» TEXT SECTION

- Australian daybill poster
- Directed by: Curtis Bernhardt
- Written by: Curtis Bernhardt Bruce Manning
- Produced by: Jack H. Skirball Bruce Manning
- Starring: Bette Davis Barry Sullivan Jane Cowl Kent Taylor Betty Lynn Frances Dee
- Cinematography: Leo Tover
- Edited by: Harry Marker
- Music by: Victor Young
- Production company: RKO Pictures
- Distributed by: RKO Pictures
- Release date: February 15, 1951 (New York);
- Running time: 90 minutes
- Country: United States
- Language: English
- Box office: $1.6 million (U.S. rentals)

= Payment on Demand =

1951 American drama film by Curtis Bernhardt

Payment on Demand is a 1951 American drama film directed by Curtis Bernhardt and starring Bette Davis and Barry Sullivan. The screenplay by Bernhardt and Bruce Manning chronicles a marriage from its idealistic early days to its dissolution.

» STATED GOAL A
In the film entry, who is credited as the editor of Payment on Demand?
The listing that comes next bears no relation to the film entry.

» Extracted records
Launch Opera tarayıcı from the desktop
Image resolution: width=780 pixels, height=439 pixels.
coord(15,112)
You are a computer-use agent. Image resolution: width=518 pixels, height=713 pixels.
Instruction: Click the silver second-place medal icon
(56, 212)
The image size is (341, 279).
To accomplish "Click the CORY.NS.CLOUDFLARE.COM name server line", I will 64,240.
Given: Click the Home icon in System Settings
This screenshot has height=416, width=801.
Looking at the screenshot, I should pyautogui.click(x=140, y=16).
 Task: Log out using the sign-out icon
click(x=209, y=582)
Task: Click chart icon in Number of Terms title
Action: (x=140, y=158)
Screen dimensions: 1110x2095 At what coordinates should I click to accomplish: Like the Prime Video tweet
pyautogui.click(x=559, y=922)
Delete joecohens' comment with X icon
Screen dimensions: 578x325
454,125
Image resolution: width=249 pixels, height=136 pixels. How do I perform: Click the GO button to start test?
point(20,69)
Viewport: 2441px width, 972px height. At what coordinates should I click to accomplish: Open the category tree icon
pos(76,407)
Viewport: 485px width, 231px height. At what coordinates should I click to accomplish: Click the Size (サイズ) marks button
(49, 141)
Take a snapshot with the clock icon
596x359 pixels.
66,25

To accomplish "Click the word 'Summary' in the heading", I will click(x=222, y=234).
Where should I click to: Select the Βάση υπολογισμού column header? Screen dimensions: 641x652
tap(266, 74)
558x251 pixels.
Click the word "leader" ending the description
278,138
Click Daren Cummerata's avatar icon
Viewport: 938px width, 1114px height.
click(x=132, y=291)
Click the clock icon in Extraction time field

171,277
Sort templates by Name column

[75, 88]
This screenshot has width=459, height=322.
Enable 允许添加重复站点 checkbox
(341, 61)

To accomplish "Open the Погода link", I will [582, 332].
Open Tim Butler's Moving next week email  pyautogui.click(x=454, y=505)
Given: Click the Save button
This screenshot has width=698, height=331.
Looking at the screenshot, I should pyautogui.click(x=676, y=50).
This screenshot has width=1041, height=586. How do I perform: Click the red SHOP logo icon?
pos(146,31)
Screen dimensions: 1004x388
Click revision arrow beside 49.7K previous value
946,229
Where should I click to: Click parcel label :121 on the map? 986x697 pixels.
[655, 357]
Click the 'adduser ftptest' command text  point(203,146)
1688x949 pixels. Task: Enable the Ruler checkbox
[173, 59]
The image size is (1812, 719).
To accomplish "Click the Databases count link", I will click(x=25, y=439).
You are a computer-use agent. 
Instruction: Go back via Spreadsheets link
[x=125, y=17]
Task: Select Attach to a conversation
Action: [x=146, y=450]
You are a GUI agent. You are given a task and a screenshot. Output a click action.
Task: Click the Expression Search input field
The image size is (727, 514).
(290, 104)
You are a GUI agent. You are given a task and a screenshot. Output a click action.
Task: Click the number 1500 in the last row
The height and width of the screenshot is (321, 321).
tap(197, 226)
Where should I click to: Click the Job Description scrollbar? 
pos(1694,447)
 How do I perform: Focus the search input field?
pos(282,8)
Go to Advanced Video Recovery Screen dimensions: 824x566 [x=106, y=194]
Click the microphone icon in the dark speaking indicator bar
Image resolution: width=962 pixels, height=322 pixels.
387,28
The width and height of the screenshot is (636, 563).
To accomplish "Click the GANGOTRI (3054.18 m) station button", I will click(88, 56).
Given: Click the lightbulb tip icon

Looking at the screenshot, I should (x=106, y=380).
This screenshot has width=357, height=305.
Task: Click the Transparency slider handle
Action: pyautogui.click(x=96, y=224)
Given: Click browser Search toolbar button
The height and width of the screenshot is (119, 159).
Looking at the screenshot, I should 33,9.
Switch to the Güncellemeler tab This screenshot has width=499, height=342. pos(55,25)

» STATED GOAL B
Duplicate the lines of the listing, starting at the line that contains "Screen dimensions: 1004x388" and stopping after the line that contains "tap(197, 226)".

» FULL SOLUTION A
Harry Marker

» FULL SOLUTION B
Screen dimensions: 1004x388
Click revision arrow beside 49.7K previous value
946,229
Where should I click to: Click parcel label :121 on the map? 986x697 pixels.
[655, 357]
Click the 'adduser ftptest' command text  point(203,146)
1688x949 pixels. Task: Enable the Ruler checkbox
[173, 59]
The image size is (1812, 719).
To accomplish "Click the Databases count link", I will click(x=25, y=439).
You are a computer-use agent. 
Instruction: Go back via Spreadsheets link
[x=125, y=17]
Task: Select Attach to a conversation
Action: [x=146, y=450]
You are a GUI agent. You are given a task and a screenshot. Output a click action.
Task: Click the Expression Search input field
The image size is (727, 514).
(290, 104)
You are a GUI agent. You are given a task and a screenshot. Output a click action.
Task: Click the number 1500 in the last row
The height and width of the screenshot is (321, 321).
tap(197, 226)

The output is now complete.